What Change Canada Voted For

Now, Justin Trudeau is Prime Minister of Canada. A person who has neither knowledge nor experience in politics, in economics, and in administrative matters became a leader of the country. Some analysts and media were quick to point out what mistakes had conservatives made during the election campaign. Even Stephen Harper said that conservative’ s failure was his fault. Remarkably, very few, if any, say what liberals did right. The reason is that there is almost nothing they did right: in fact, this election was an evidence of colossal failure of common sense. This happens from time to time with any nation: at some moments in history common sense does not make sense for people anymore, no matter how strong and convincing its arguments are.

In reality, neither conservatives did anything wrong, nor liberals did much right, as I will show in the analysis below.

Conservatives had a remarkable record with the economy. In the 2008 crisis Canada weathered the storm much better than any country around the globe. This was due to the government’s fiscal policy, which was a combination of restrictions, regulations, and proper economic stimulus. In the following difficult years, when most developed countries struggle with high unemployment and deficit, Canada managed to have budget surplus. The recent price drop of oil had a negative impact on Canadian economy, but it is much less severe than should have been expected.

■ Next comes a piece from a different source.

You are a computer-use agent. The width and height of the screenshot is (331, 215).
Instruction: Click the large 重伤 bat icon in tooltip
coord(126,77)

Anyone who has a higher formal education in macro economy – I am one of them – knows that healthy expansion of economy is based on savings and investment. This, in turn, promotes jobs creation and, as a consequence, increased consumption. That’s what essentially was the conservative’s policy in the past, and that’s what they promised for the future.

Liberals offered quite the opposite: they promised a spending spree, by using the surplus, created by conservatives, and by borrowing beyond their means, thus creating deficit. This policy has invariably only one outcome: a splash of consumption in the first 2-3 years, and then a long period of stagnation and restoration of economy. Common sense suggests to trust economy, and the surplus, to those who made this surplus. Instead, voters trusted management of the country’s economy to Justin Trudeau, who has – I dare say – no idea how mechanics of economy works. It does not make sense. But it happened.

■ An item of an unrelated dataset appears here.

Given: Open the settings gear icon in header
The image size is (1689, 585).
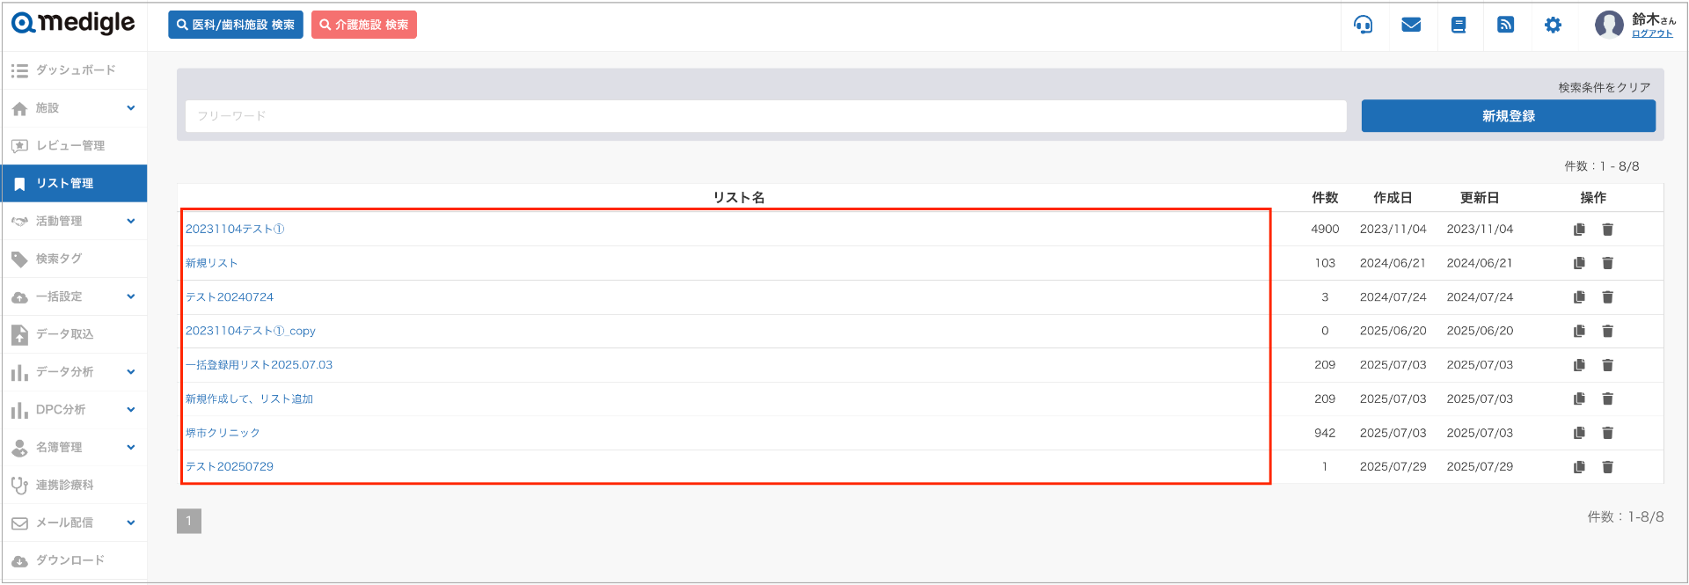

Liberals chose Justin Trudeau as their leader not because he had any achievement in politics, or any accomplishment at all, for that matter. They chose him for one reason only: his association with the name of his father Pierre Trudeau, who was a famous prime minister of Canada.

Pierre Trudeau resigned before his term was over. He had no choice, as mismanagement of economy during his reign was appalling. It would make sense for a Liberal party leader candidate to disassociate himself from Pierre Trudeau. This association though was a major factor, which contributed to success of Justin Trudeau. It does not make sense. But it happened.

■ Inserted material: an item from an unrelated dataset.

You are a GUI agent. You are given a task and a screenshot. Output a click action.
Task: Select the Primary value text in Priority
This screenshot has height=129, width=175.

Regardless of how good or bad the association with Pierre Trudeau was, the fact that Justin Trudeau is the son of Pierre Trudeau says nothing about his ability to govern the country. In the past, only monarchies transferred reign of power to the offspring regardless of his ability to govern. Usually the nation accepted it as a normal thing. Stupidity of such inheritance was obvious, but now this notion of power inheritance made a spectacular victory in Canada. It does not make sense. But it happened.

Some expressed opinions that conservatives made a mistake concentrating on non-important issues, such as hiqab. This is, in my opinion, a superficial argument. Hiqab is, as Canadian majority looks at it, a barbaric dress of a culture completely foreign to Canada. Actually, it is unthinkable for Canadians to see a complete coverage of the face by policemen, doctors, nurses, judges, or political figures. It is unthinkable to present a driver’s license with the face covered. It is a security risk to allow a hiqab-covered person to enter a bank. That’s what Harper and his party were against. It made sense, but it failed. I don’t think that it was a fault of conservatives. It was a failure of common sense.

In the matter of refugees conservatives appealed to the nation’s common sense. Humanity and compassion for people in distress, as all other good intentions, do not generate a budget for helping them. Every nation could do only what it could afford to do. Many people think that spending money on migrants is just the matter of the government’s good will. Far from it: it is everyone’s money and effort. There will be much less immigration welcoming activists and supporters if it was the matter of personal contribution, such as donation or sponsorship. Justin Trudeau intends to accept amount of refugees which would exacerbate Canadian economic and social problems, not to mention security risk. Such policy does not make sense. But it worked.

Conservatives advocated tougher measures against terrorists and dangerous criminals. It does make sense. But it didn’t work. Liberals were against it. It does not make sense. But it worked.

In my opinion, neither Harper, no conservatives, did anything wrong in their election campaign. They did not make unrealistic or false promises. They were frank and truthful to the public. This was the only mistake they made, if we can call it that.

I believe that Stephen Harper is a great statesman, one of the most prudent Canada has ever  had. If he was defeated by equally gifted opponent, I would have accepted this fact without much regret, even if the new policy was not to my liking. But bad policy without capable leadership is a sure way to a long-lasting misery.

Now, we are heading into rough waters: deterioration of economy in 2-3 years, bad relationship with the U.S., and a profound, dangerous change in international politics. Welcome change.